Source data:
++++
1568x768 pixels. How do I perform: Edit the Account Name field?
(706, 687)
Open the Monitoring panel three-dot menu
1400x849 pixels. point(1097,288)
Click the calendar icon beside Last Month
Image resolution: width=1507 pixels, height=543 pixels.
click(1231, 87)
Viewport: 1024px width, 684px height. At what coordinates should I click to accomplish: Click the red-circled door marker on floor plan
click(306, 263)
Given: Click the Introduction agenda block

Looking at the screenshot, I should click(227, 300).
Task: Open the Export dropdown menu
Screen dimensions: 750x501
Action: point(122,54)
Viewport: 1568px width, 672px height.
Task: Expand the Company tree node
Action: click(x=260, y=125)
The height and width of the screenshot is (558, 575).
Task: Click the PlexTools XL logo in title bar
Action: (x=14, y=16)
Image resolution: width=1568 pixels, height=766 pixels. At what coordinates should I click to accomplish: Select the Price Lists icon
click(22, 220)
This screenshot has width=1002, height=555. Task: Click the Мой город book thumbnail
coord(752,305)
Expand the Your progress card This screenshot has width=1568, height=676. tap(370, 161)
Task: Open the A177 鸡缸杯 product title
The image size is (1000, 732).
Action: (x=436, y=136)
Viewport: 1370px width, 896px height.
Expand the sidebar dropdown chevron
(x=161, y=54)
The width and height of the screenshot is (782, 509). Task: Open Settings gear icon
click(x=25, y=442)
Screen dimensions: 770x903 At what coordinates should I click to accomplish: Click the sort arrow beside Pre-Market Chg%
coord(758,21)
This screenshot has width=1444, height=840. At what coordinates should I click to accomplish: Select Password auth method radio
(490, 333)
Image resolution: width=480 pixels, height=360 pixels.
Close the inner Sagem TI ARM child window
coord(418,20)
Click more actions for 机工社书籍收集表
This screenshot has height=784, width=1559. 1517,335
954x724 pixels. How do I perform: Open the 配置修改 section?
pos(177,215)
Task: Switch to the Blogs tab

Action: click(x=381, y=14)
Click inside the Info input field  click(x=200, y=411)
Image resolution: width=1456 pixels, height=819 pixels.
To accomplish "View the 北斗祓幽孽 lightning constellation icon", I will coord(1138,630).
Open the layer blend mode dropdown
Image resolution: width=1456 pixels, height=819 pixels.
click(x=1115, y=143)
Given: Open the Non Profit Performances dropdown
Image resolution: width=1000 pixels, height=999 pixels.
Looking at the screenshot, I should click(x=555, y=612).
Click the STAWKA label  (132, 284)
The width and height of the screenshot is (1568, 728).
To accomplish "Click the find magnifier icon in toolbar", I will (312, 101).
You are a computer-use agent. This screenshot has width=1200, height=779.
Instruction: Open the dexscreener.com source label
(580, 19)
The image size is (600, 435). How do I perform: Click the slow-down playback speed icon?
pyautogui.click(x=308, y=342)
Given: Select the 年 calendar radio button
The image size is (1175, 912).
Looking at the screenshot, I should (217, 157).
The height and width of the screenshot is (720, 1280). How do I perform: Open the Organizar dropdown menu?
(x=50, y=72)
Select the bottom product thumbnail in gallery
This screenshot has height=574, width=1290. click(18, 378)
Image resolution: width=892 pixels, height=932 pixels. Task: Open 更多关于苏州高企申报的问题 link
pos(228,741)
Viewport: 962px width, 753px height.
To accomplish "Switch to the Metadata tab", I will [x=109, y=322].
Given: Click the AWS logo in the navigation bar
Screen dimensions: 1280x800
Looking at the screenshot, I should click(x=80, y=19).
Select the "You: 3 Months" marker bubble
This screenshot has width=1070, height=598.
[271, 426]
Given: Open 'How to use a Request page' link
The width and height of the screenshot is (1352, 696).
++++
* _What to work on_
Please rewrite the entries above, replacing "How do I perform" with "How can I do" everywhere it appears and leaving everything else unchanged.

* _Right answer_
1568x768 pixels. How can I do: Edit the Account Name field?
(706, 687)
Open the Monitoring panel three-dot menu
1400x849 pixels. point(1097,288)
Click the calendar icon beside Last Month
Image resolution: width=1507 pixels, height=543 pixels.
click(1231, 87)
Viewport: 1024px width, 684px height. At what coordinates should I click to accomplish: Click the red-circled door marker on floor plan
click(306, 263)
Given: Click the Introduction agenda block

Looking at the screenshot, I should click(227, 300).
Task: Open the Export dropdown menu
Screen dimensions: 750x501
Action: point(122,54)
Viewport: 1568px width, 672px height.
Task: Expand the Company tree node
Action: click(x=260, y=125)
The height and width of the screenshot is (558, 575).
Task: Click the PlexTools XL logo in title bar
Action: (x=14, y=16)
Image resolution: width=1568 pixels, height=766 pixels. At what coordinates should I click to accomplish: Select the Price Lists icon
click(22, 220)
This screenshot has width=1002, height=555. Task: Click the Мой город book thumbnail
coord(752,305)
Expand the Your progress card This screenshot has width=1568, height=676. tap(370, 161)
Task: Open the A177 鸡缸杯 product title
The image size is (1000, 732).
Action: (x=436, y=136)
Viewport: 1370px width, 896px height.
Expand the sidebar dropdown chevron
(x=161, y=54)
The width and height of the screenshot is (782, 509). Task: Open Settings gear icon
click(x=25, y=442)
Screen dimensions: 770x903 At what coordinates should I click to accomplish: Click the sort arrow beside Pre-Market Chg%
coord(758,21)
This screenshot has width=1444, height=840. At what coordinates should I click to accomplish: Select Password auth method radio
(490, 333)
Image resolution: width=480 pixels, height=360 pixels.
Close the inner Sagem TI ARM child window
coord(418,20)
Click more actions for 机工社书籍收集表
This screenshot has height=784, width=1559. 1517,335
954x724 pixels. How can I do: Open the 配置修改 section?
pos(177,215)
Task: Switch to the Blogs tab

Action: click(x=381, y=14)
Click inside the Info input field  click(x=200, y=411)
Image resolution: width=1456 pixels, height=819 pixels.
To accomplish "View the 北斗祓幽孽 lightning constellation icon", I will coord(1138,630).
Open the layer blend mode dropdown
Image resolution: width=1456 pixels, height=819 pixels.
click(x=1115, y=143)
Given: Open the Non Profit Performances dropdown
Image resolution: width=1000 pixels, height=999 pixels.
Looking at the screenshot, I should click(x=555, y=612).
Click the STAWKA label  (132, 284)
The width and height of the screenshot is (1568, 728).
To accomplish "Click the find magnifier icon in toolbar", I will (312, 101).
You are a computer-use agent. This screenshot has width=1200, height=779.
Instruction: Open the dexscreener.com source label
(580, 19)
The image size is (600, 435). How can I do: Click the slow-down playback speed icon?
pyautogui.click(x=308, y=342)
Given: Select the 年 calendar radio button
The image size is (1175, 912).
Looking at the screenshot, I should (217, 157).
The height and width of the screenshot is (720, 1280). How can I do: Open the Organizar dropdown menu?
(x=50, y=72)
Select the bottom product thumbnail in gallery
This screenshot has height=574, width=1290. click(18, 378)
Image resolution: width=892 pixels, height=932 pixels. Task: Open 更多关于苏州高企申报的问题 link
pos(228,741)
Viewport: 962px width, 753px height.
To accomplish "Switch to the Metadata tab", I will [x=109, y=322].
Given: Click the AWS logo in the navigation bar
Screen dimensions: 1280x800
Looking at the screenshot, I should click(x=80, y=19).
Select the "You: 3 Months" marker bubble
This screenshot has width=1070, height=598.
[271, 426]
Given: Open 'How to use a Request page' link
The width and height of the screenshot is (1352, 696).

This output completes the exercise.